Pese a la desaparición del pueblo, el nombre de Polvoranca sigue siendo muy conocido entre los habitantes del sur de Madrid. Sus terrenos forman hoy parte del parque homónimo, una gigantesca zona verde de 150 hectáreas de extensión entre las localidades de Leganés, Fuenlabrada y Alcorcón. Su nombre podría (según documentación recopilada por los trabajadores del Centro de Educación Ambiental de Polvoranca), derivar de Laurianus, el señor de una villa romana del entorno al que posteriormente —durante la ocupación musulmana de la meseta— se añadió el sufijo -que (convirtiéndose en Loranque). Siglos después, durante la Edad Media, se sumó el prefijo pol- (relacionado con la acción de poblar), y el paso del tiempo acabó corrompiendo la palabra en Polboranque. En 1794, el entonces propietario de estas tierras, don Pedro Ignacio de Belluti Vélez, decide cambiar la B por la V.

════════════════

● **Enunciado**
¿Puedes copiar el fragmento sobre Polvoranca desde "Pese a la desaparición" hasta "B por la V."? Las líneas no hacen falta para nada.

● **Datos mostrados**
════════════════

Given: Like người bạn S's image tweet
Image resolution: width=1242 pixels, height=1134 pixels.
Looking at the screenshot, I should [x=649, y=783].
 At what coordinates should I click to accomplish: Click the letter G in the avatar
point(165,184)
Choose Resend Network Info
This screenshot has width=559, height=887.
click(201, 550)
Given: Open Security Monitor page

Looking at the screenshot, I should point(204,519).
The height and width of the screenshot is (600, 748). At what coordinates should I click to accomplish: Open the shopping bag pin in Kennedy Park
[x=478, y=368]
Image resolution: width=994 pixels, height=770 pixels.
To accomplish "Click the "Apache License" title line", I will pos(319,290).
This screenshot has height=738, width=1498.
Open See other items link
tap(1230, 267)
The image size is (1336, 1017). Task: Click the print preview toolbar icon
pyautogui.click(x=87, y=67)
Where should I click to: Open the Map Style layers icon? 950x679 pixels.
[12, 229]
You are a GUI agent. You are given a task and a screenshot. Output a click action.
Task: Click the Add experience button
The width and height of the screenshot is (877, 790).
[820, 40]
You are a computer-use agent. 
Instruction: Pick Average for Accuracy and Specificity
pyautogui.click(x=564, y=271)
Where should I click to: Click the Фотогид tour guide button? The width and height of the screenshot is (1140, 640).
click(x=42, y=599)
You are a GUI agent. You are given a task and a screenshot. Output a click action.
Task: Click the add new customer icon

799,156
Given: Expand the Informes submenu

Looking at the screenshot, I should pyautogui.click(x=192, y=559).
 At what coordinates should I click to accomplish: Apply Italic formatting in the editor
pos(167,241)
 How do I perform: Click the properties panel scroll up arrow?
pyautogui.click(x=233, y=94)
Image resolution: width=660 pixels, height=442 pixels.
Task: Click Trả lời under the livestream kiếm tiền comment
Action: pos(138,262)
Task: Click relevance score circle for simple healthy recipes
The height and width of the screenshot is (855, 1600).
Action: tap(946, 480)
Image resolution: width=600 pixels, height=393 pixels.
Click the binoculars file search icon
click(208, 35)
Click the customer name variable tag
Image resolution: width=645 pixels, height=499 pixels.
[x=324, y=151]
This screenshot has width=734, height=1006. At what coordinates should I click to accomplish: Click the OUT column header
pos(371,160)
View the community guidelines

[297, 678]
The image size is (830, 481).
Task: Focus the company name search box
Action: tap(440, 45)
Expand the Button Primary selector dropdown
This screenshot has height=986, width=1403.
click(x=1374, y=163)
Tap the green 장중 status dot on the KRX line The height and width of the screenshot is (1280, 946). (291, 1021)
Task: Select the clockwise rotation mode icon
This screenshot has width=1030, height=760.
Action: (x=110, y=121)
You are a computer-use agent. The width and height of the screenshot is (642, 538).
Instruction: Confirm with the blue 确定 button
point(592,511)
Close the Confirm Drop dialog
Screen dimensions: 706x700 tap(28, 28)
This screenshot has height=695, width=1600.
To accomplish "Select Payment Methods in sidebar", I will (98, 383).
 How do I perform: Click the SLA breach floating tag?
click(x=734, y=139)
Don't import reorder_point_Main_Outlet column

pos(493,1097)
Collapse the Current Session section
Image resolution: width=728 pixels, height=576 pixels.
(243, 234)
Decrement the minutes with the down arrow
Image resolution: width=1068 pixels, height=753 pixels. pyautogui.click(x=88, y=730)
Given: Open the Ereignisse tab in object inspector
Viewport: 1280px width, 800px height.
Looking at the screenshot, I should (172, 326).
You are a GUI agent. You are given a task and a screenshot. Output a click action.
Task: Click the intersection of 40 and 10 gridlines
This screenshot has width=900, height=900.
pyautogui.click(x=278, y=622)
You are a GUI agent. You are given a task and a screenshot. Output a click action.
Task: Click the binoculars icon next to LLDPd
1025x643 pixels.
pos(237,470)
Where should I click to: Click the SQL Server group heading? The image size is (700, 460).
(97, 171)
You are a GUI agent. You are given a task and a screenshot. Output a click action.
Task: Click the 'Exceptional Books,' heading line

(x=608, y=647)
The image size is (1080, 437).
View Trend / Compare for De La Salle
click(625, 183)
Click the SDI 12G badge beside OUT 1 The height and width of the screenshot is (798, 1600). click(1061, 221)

════════════════

● **Respuesta**
Pese a la desaparición del pueblo, el nombre de Polvoranca sigue siendo muy conocido entre los habitantes del sur de Madrid. Sus terrenos forman hoy parte del parque homónimo, una gigantesca zona verde de 150 hectáreas de extensión entre las localidades de Leganés, Fuenlabrada y Alcorcón. Su nombre podría (según documentación recopilada por los trabajadores del Centro de Educación Ambiental de Polvoranca), derivar de Laurianus, el señor de una villa romana del entorno al que posteriormente —durante la ocupación musulmana de la meseta— se añadió el sufijo -que (convirtiéndose en Loranque). Siglos después, durante la Edad Media, se sumó el prefijo pol- (relacionado con la acción de poblar), y el paso del tiempo acabó corrompiendo la palabra en Polboranque. En 1794, el entonces propietario de estas tierras, don Pedro Ignacio de Belluti Vélez, decide cambiar la B por la V.